Unlike some acts billing themselves as "brothers", The Chambers Brothers really were brothers. Growing up in a share cropping family in one of the most impoverished parts of Mississippi, the four siblings first started to sing at the Mount Calvary Baptist Church in Lee County. After his discharge from the army in 1952, the oldest brother, George, headed to South Los Angeles and was soon joined by the other three. Here, the foursome began performing throughout Southern California, with George on bass guitar, Willie and Joe on guitar, and Lester on harmonica. They toiled in obscurity for years before switching to a more Gospel/Folk sound in 1961.

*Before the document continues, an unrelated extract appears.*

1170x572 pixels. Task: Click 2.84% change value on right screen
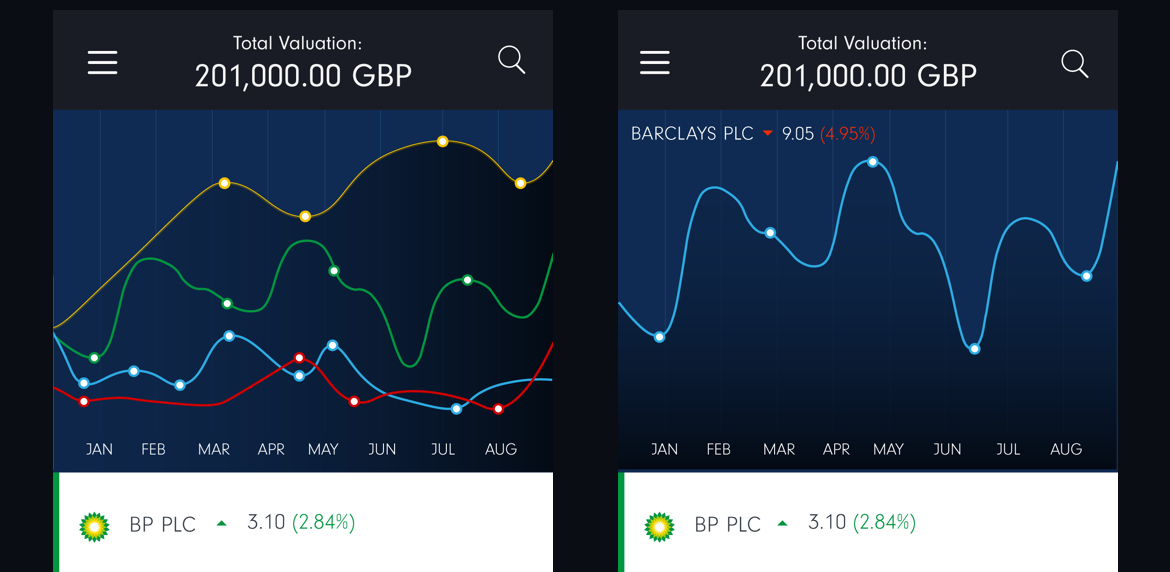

In 1965, they added a drummer to the group, a White man named Brian Keenan and moved more toward a Rock/Soul act. The group attracted national attention when they appeared at the 1965 Newport Folk Festival and were soon booked into the psychedelic venues of Electric Circus and both Filmore East and West, as well as The Apollo Theatre. They recorded their own version of The Isley Brothers' hit, "Shout" for the Vault label, but it went largely un-noticed.

The band was signed by Columbia Records in 1967 and the title song from their first album became their biggest hit when "Time Has Come Today" reached #11 on Billboard's Hot 100 in 1968. The L.P. featured an 11-minute psychedelic version of the song. Although they released several more singles over the next few years, only "I Can't Turn You Loose" managed to make a dent on the charts (#37 in 1968), although they did reach the Soul charts a few times.

The original group went their separate ways in 1972 but the four brothers came together again for a 1974 album, "Unbonded", that failed to sell. The quartet continued to tour on and off and were signed to support Maria Muldar (Midnight At The Oasis) on her "Gospel Nights" album as well as making commercials for Levis' blue jeans.

Early in 1980, Lester relocated to New York where he formed a band with ex-Electric Flag bassist, Harvey Brooks. Willie and Joe found work as session men and George went back to singing Gospel music. The Gospel group, The Chambers Family Choir stayed a priority for the brothers. Former drummer Brian Keenan started up his own recording studio in Connecticut, but suffered a fatal heart attack in 1985.

In 2006, guitarist Willie Chambers brought the house down when he sat in with a group called Vince And The Invinceables at a benefit concert for Arthur Lee of the group Love. Lester Chambers and his son Dylan continued to turn clubs, concerts and festivals into Rock 'n' Roll church with his Lester Chambers Blues Revue. In 2013, the 73-year-old musician was back in the news again after he was attacked on stage by a female fan after dedicating a song to slain Florida teen Trayvon Martin, shortly after the man accused of his murder was acquitted.